Ketimpangan mutu pendidikan itu pun terlihat dari tingkat penguasaan bahasa Indonesia rata-rata Pemuda Papua yang dikirim belajar di perguruan tinggi bervisi "menjadi pusat keunggulan yang berperan dalam pemanfaatan teknologi bagi kemajuan bangsa" ini.
Menurut Arnaldo, ada di antara mereka yang belum lancar berbahasa Indonesia serta ada pula yang didera masalah kesehatan.
Namun kondisi ini tak menyurutkan semangat dan tekad para dosen dan pihak rektorat perguruan tinggi yang berdiri di desa kecil, Sitoluama, Kecamatan Laguboti, itu.
"Ini tantangan besar bagi kita. Saat ini, ada delapan belas orang yang bertahan," kata peraih gelar doktor dari Universitas Teknologi Swinburne, Australia ini.
Terhadap para pemuda Papua yang terpaksa kembali ke Tolikara, Arnaldo mengatakan pihaknya tidak pernah mengembalikan mereka.

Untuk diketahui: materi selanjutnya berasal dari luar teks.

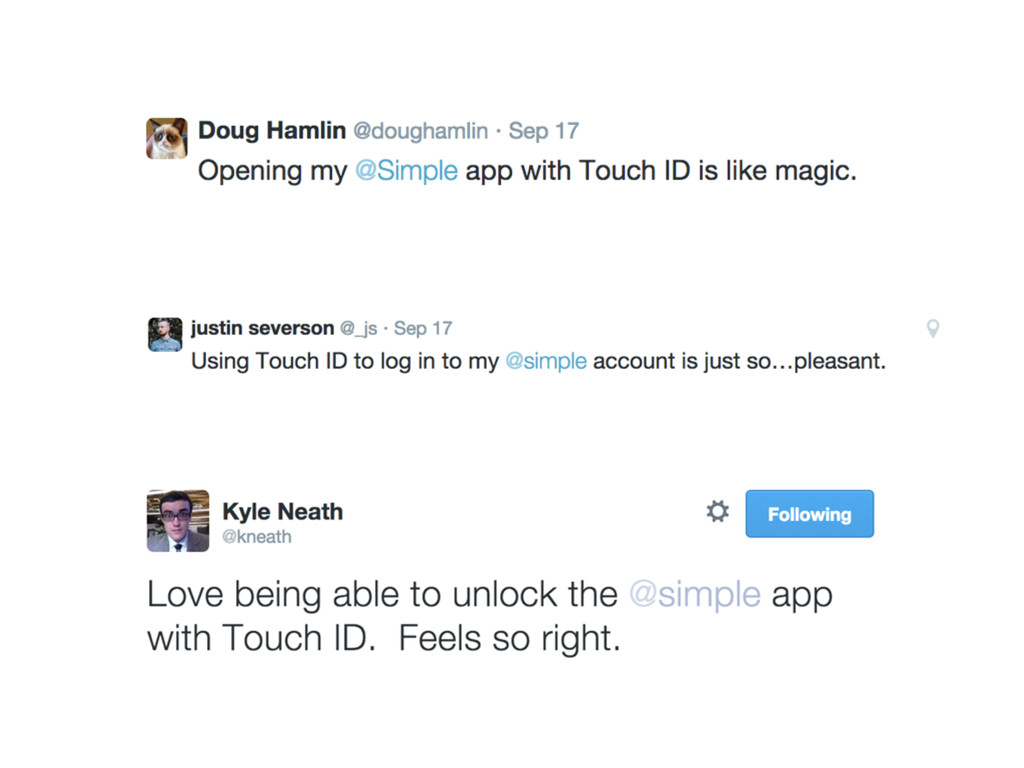Click the gear icon beside Following

click(x=717, y=511)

"Kita tidak pernah mengembalikan mereka ke Tolikara. Kita justru berupaya berbuat yang terbaik. Dari segi skill (keterampilan), mereka cepat menangkap."
Dari 18 orang yang masih bertahan itu, setidaknya ada lima sampai enam orang yang prestasi akademiknya "menonjol" dan "bisa setara dengan para mahasiswa IT Del", katanya.